I do speak a little Spanish, and hopefully, with more practise, I'll know a lot more if/when we actually make the move. DH doesn't, but he's good at languages, and he's a fast learner. We have been to Spain many, many times, to various parts, and we love the culture. So we already have an idea as to areas we would be interested in.

Renting vs buying could be an option, but the renting would eat into our budget for buying, if we decide to go ahead with that, so not really something we would particularly want to do.

Your last comment, "I have several friends that went back to home country after decades abroad and they found a very different country than the one they remember - the one they wanted to find", is what worries me, and this is DHs biggest concern!

I will ponder on everyone's comments, and hopefully we will eventually make the right decision ... for us!

Grannygrumps1 Tue 06-Jul-21 10:37:54

Something to consider…… the government are planning to stop paying brits pensions if they live abroad. It’s something that’s in the pipeline. Would this affect you in any way which might sway your decision.

Cossy Tue 06-Jul-21 10:40:42

I’d certainly plump for the big house and pool in Spain, you can get to the UK easily and everyone will be able t come and stay and enjoy time in the sunshine with you x

Magrithea Tue 06-Jul-21 10:43:22

We lived overseas for 20 years but bought a house we eventually returned to 20 years ago. Our children were younger then (one of the reasons for returning) and we worried that they wouldn't settle but they did and have never wanted to do much travelling themselves.

You need to consider where you want to be, if your adult children can visit if you decide on overseas all well and good but they won't be there all the time. I find a few days at a time with my elderly Mum is enough so your dream of long summer hols with DS, DiL and grandchildren might turn into a chore and the grandchildren will eventually grow up and not want to spend all summer with Granny and Grandad.

Listen to your head!

kjmpde Tue 06-Jul-21 10:43:38

i hope as part of any discussion you have considered healthcare. Our neighbours have a holiday home in Spain and he often discusses the fact that healthcare is expensive in Spain whilst we have the NHS here in the UK. I think you need to consider finding out the health insurance costs of wherever you decide to live . I presume you can stand the heat -eg over 40 degrees in Cyprus at present?

Cossy Tue 06-Jul-21 10:47:21

Re state pensions

“ If you retire in Spain, you can claim: your UK State Pension or new UK State Pension. your Spanish and UK State Pension from the Instituto Nacional de la Seguridad Social if you were living in Spain before 1 January 2021.”

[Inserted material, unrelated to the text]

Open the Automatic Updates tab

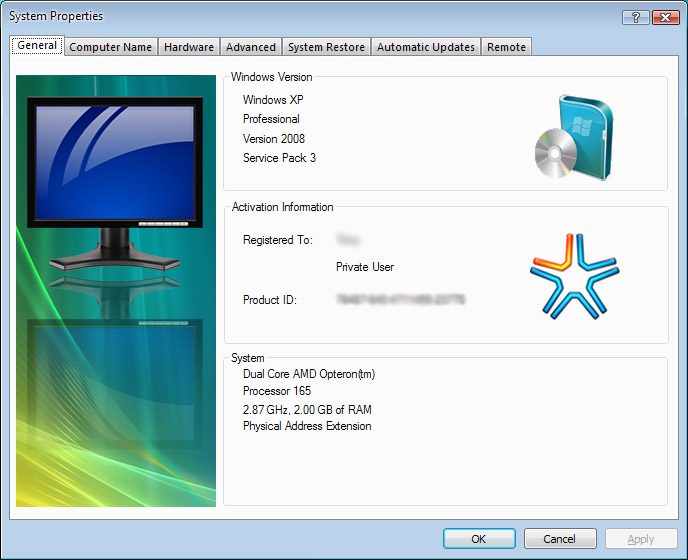click(425, 47)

Torre Tue 06-Jul-21 10:49:56

My DH and myself moved to Spain permanently 15 years ago. Sold up our UK property and purchased a fabulous golf resort property. 6 years ago with one grandchild, another on the way and soaring temperatures we decided to move back to the UK. We lost all of our equity in the property and are unable to purchase here due to fast rising prices and our age but……we have not regretted one minute of our amazing 10 years in Spain. Plus living close to our DD we see our grandchildren regularly. When I asked my 12 year old GS if he would visit if we still lived in Spain he said no…..the summers are far too hot and he prefers camping.
My answer to you would be do what you want to do for you no one else…regret is a big burden to carry.